Ornate golden candle holders had been put in place before the great cupola in St. Peter's Basilica. Though the coffins were missing, the stanchion for the Pope's bier, replete with white velvet and adorned with the papal seal, was set in place along with markers for numerous other caskets which would take their place in this magnificent house of God later this morning in hierarchical order.

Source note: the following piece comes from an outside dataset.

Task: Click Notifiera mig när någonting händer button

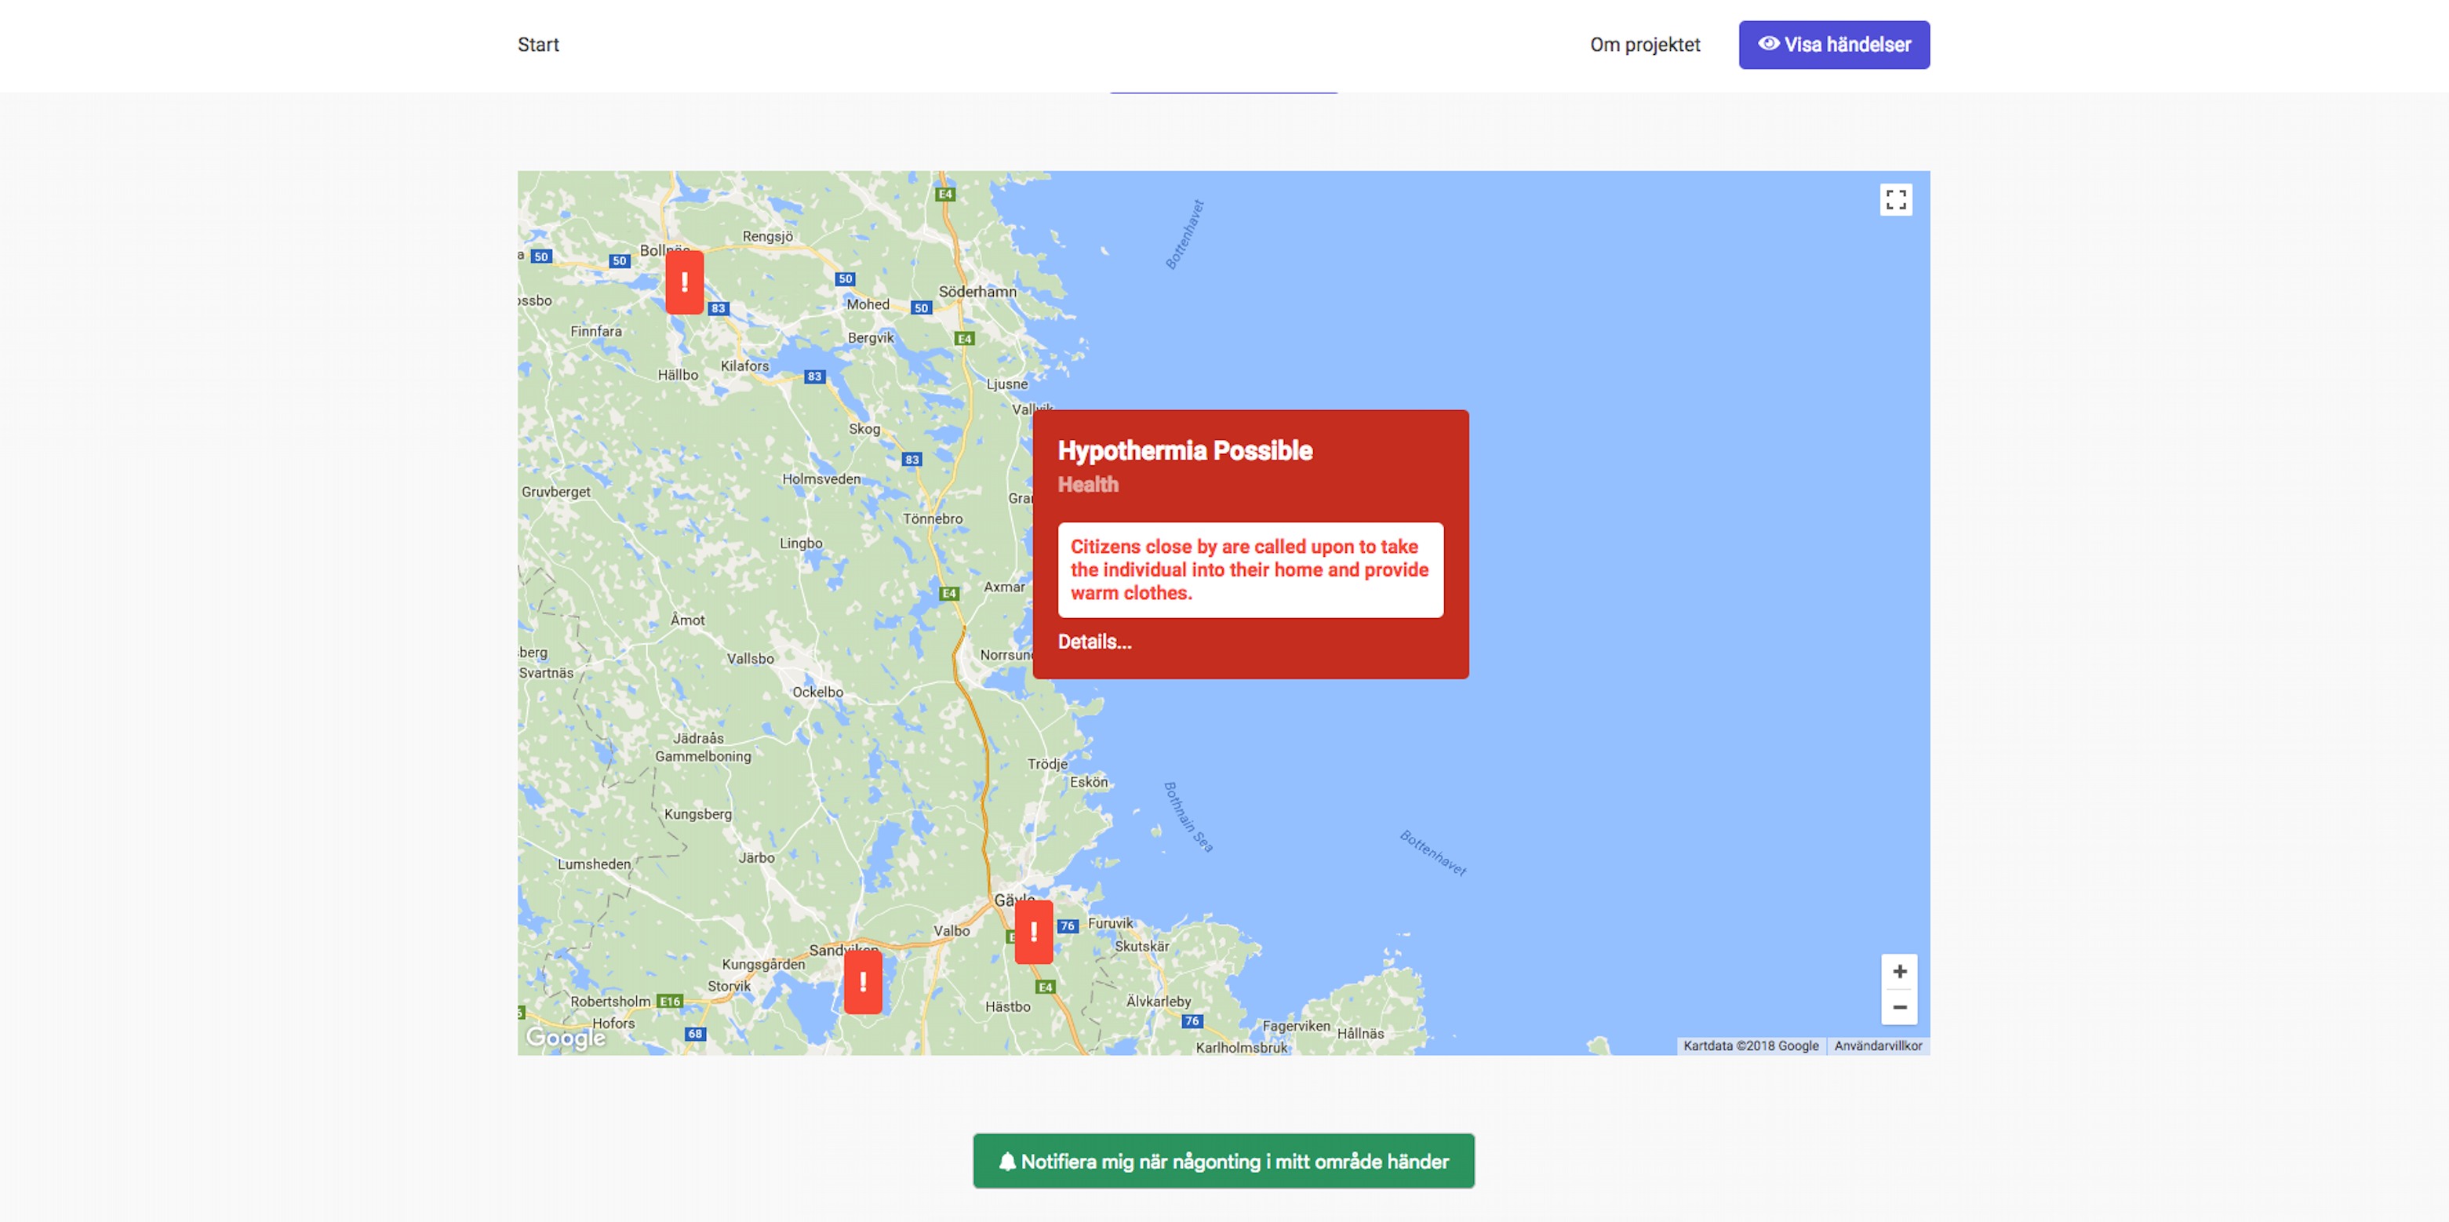Action: coord(1223,1161)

Behind the main altar, beyond the massive stained glass window of the dove image of the Holy Spirit, stood silently the four trucks along the roadway. Standing sentinel by each cab a Swiss Guard, at the back of each truck two gendarmes. No one was going to wrest the dead from their resting place in the darkness of night on this night that would soon turn to day.

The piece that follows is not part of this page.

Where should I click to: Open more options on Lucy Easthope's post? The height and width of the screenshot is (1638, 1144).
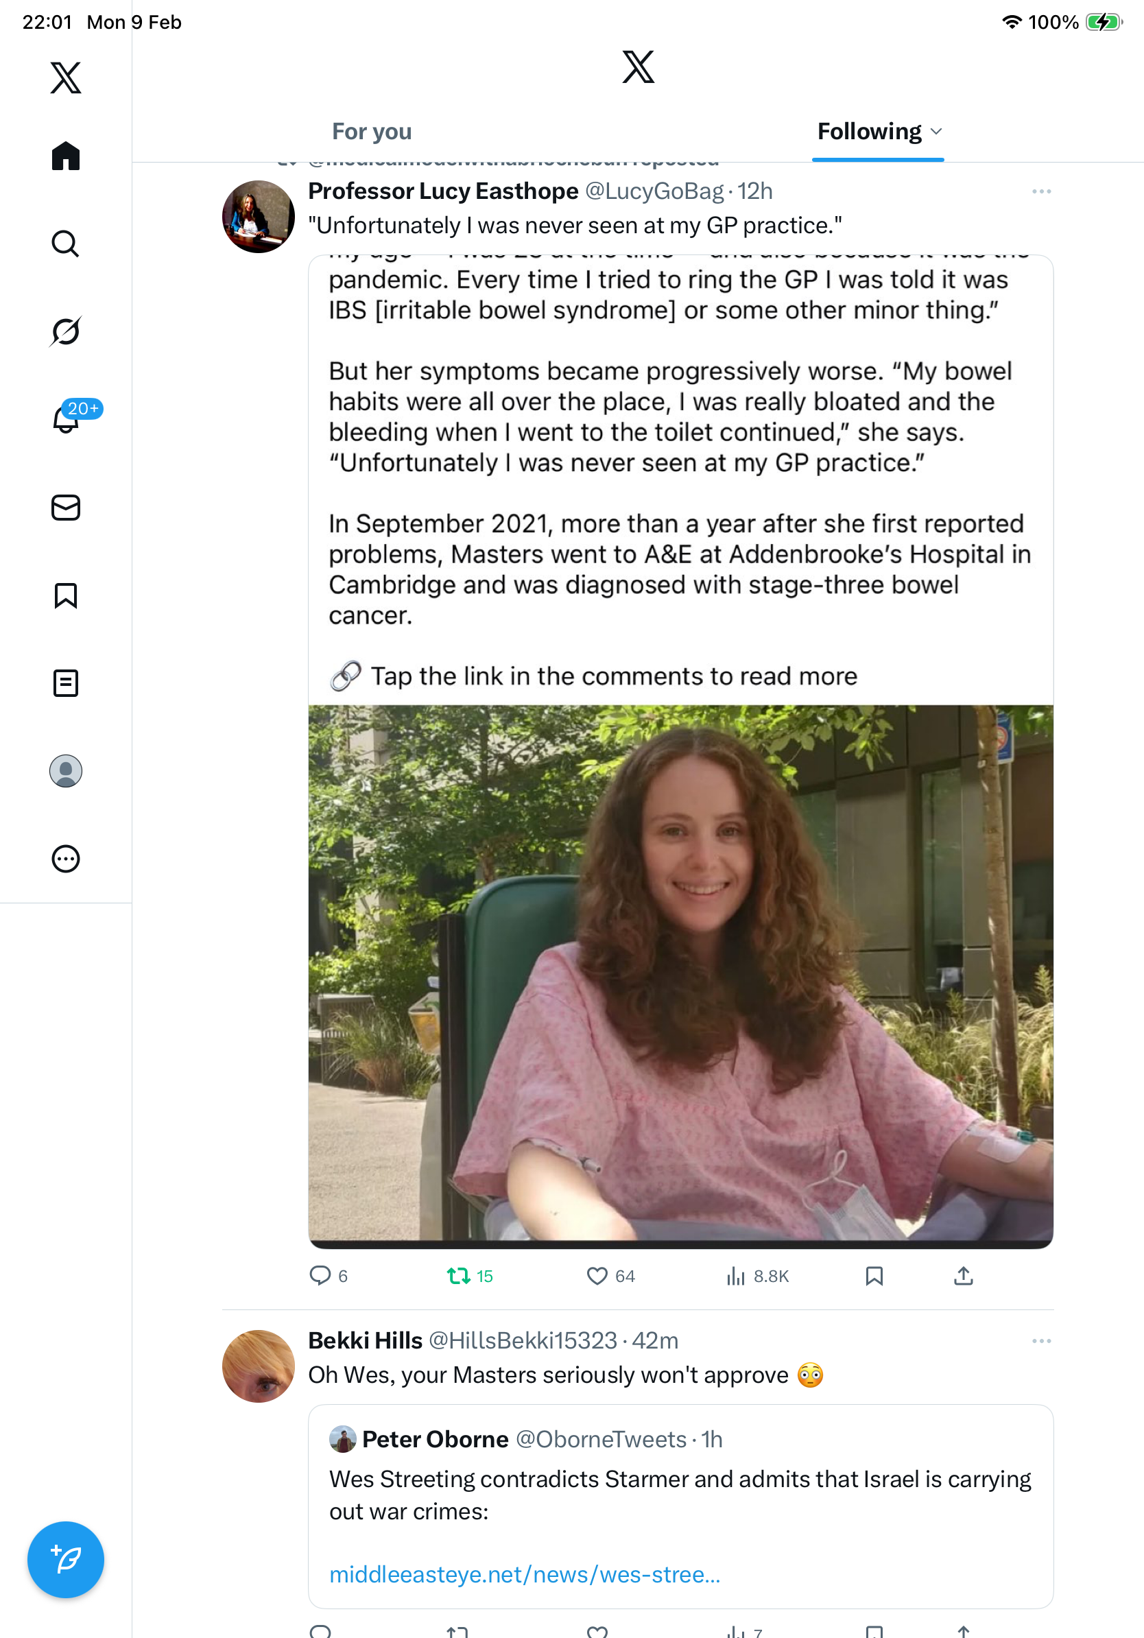coord(1041,191)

Dateline: Rome - Vatican City - November 3, 3:45 A.M.
Two brass prie-dieus were placed strategically at the top of the base of St. Peter's Crypt facing where the Pope's coffin would be placed, facing away from the main altar above. Beginning at noon they would serve as twin kneelers for two cardinals every half-hour, along with two Swiss Guards standing at their sides. All the College of Cardinals would take their turns praying before the caskets as was the Catholic custom. Within hours most of the princes of the Church would have arrived from all parts of the world in preparation for both the funeral and the Sacred Conclave to elect a successor.
There, in the shadows over to the side away from the main altar with the prie-dieus fronting it were two figures lurked in the flickering darkness. Cardinals Vendhem and Macelli were there inspecting, scoping out the arena before moving swiftly out of the empty church and through a deserted dim marbled side corridor toward their quarters. As they walked they talked in just above a whisper.
Vendhem moved with a brusque manner to his gait as he complained, "I long for the opportunity to shed this wretched clerical garb...to wear the royal robes of -"
"I am not surprised," Macelli interrupted him, "you do not wear it with the aplomb of a cardinal of the Church. You must learn to deceive. Do not betray your aversion to anyone, less -"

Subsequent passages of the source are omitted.